Nunca publiquei uma fotografia da minha irmã na fase mais difícil da leucemia. Quando já estava exausta, dorida, sofrida. Desfigurada.

Esta não era a minha irmã. Na verdade, muito antes, já não o era. Física, emocional e psicologicamente. Corrijo. Já não era a minha irmã de antes. Era uma nova. A que ganhei quando a leucemia apareceu e me levou a que tinha.

A cabra da leucemia corrói, deforma e mata as pessoas um bocadinho (grande) todos os dias. Se se tiver sorte (ou azar?) durante muitos, muitos, muitos dias. Demasiados.

Então por quê esta partilha hoje?

Hoje a Nídia faz 31 anos. Sim, faz. Lá no planeta dela, mais do que merecido, hoje celebramos o trigésimo primeiro aniversário da minha irmã. O oitavo fora deste nosso planeta.

E a Nídia. E eu. E os meus pais. E os nossos. E todos nós – todos, deveríamos ser mais empáticos, solidários, reconhecedores e – sim, agradecidos.

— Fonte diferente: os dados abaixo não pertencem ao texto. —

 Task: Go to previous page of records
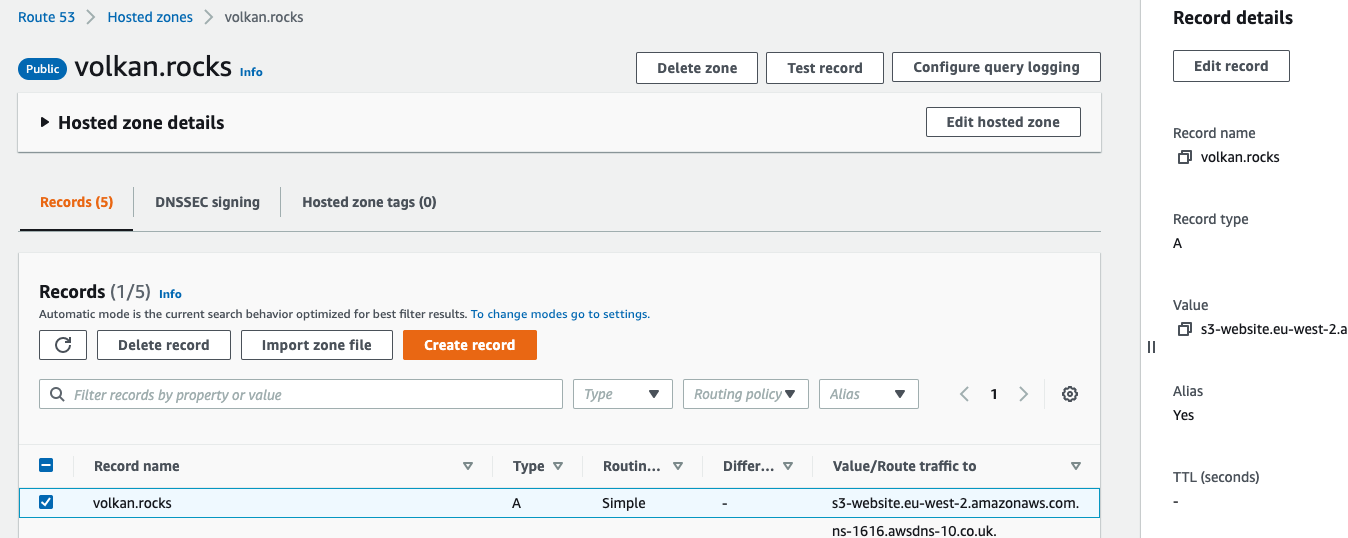[x=964, y=394]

Ninguém pagou à Lúcia ou à Viviana para fazer um smile no quadro por cima da cama da Nídia em cada internamento. E, acreditem, foram muitos. Ninguém pagou à Laura para se preocupar (e cuidar) da Nídia quando não estava internada no hospital. Uma e outra vez. Ninguém pagou à Joana para me fazer sorrir sempre que passava aquela porta. Sempre. Ninguém pagou ao Nuno para abraçar a Nídia e fazer-lhe festas na careca durante horas como se fosse sua irmã. Uma e outra vez. Ninguém pagou à Paula para ir buscar a Nídia ao quarto quando já todos dormiam para que tivesse uma noite “normal” na conversa com os enfermeiros. Todas as noites. Ninguém pagou à Rosário para escutar a minha mãe. Tantas e tantas vezes. Ninguém pagou à Catarina para nos fazer rir quando dizia que ouvir uma conversa nossa sem olhar para nós era de loucos porque a nossa voz era igual. Uma e outra vez. Ninguém pagou ao Joel ou ao Carlos para fazer combates de esguichos de desinfectante. Sempre. Ninguém pagou à Marisa para nos puxar os pés para a terra quando era necessário. Uma e outra vez. Ninguém lhes pagou para fecharem os olhos, dia após dia, meses a fio, aos horários e visitas, arriscando-se a um puxão de orelhas da chefe (quantos terão sido). Ninguém lhes pagou para, mais do que autorizar, tratarem de pôr a mesa naquele primeiro Natal dos hospitais, permitindo que fizéssemos a nossa ceia de Natal em família.

Ninguém. Ninguém paga a nenhum enfermeiro para fazer isto. Que é mais e tão mais do que o reconhecimento técnico que alguns exigem. E merecem.

Por isso caros comentadores profissionais das redes sociais, doutores da comunicação social e excelentíssimos mestres da política, peço-vos encarecidamente mais respeito pelas pessoas que deram a mão à minha mãe, um beijo à minha tia, um abraço ao meu pai e colo a mim própria, na hora em que a minha irmã morreu. E em tantas outras horas antes disso. As mesmas pessoas que nos receberam sempre com um sorriso durante dois anos quando, naquele serviço, tudo o que não apetece é sorrir, porque a cabra da leucemia corrói tudo à volta dela. As mesmas pessoas que estiveram, durante o almoço do domingo de Páscoa, ao nosso lado no funeral da Nídia. As mesmas pessoas que choraram por ela connosco. As mesmas pessoas que conheci pelo pior motivo do mundo e que, ainda assim, me fazem sentir saudades delas.

As pessoas que lhe cantaram os parabéns pela última vez. Aqui. Nesta fotografia.

Parabéns mana!

E obrigada a vocês. Os que têm cara nesta fotografia e a todos os outros sem cara mas que cuidam de nós todos os dias.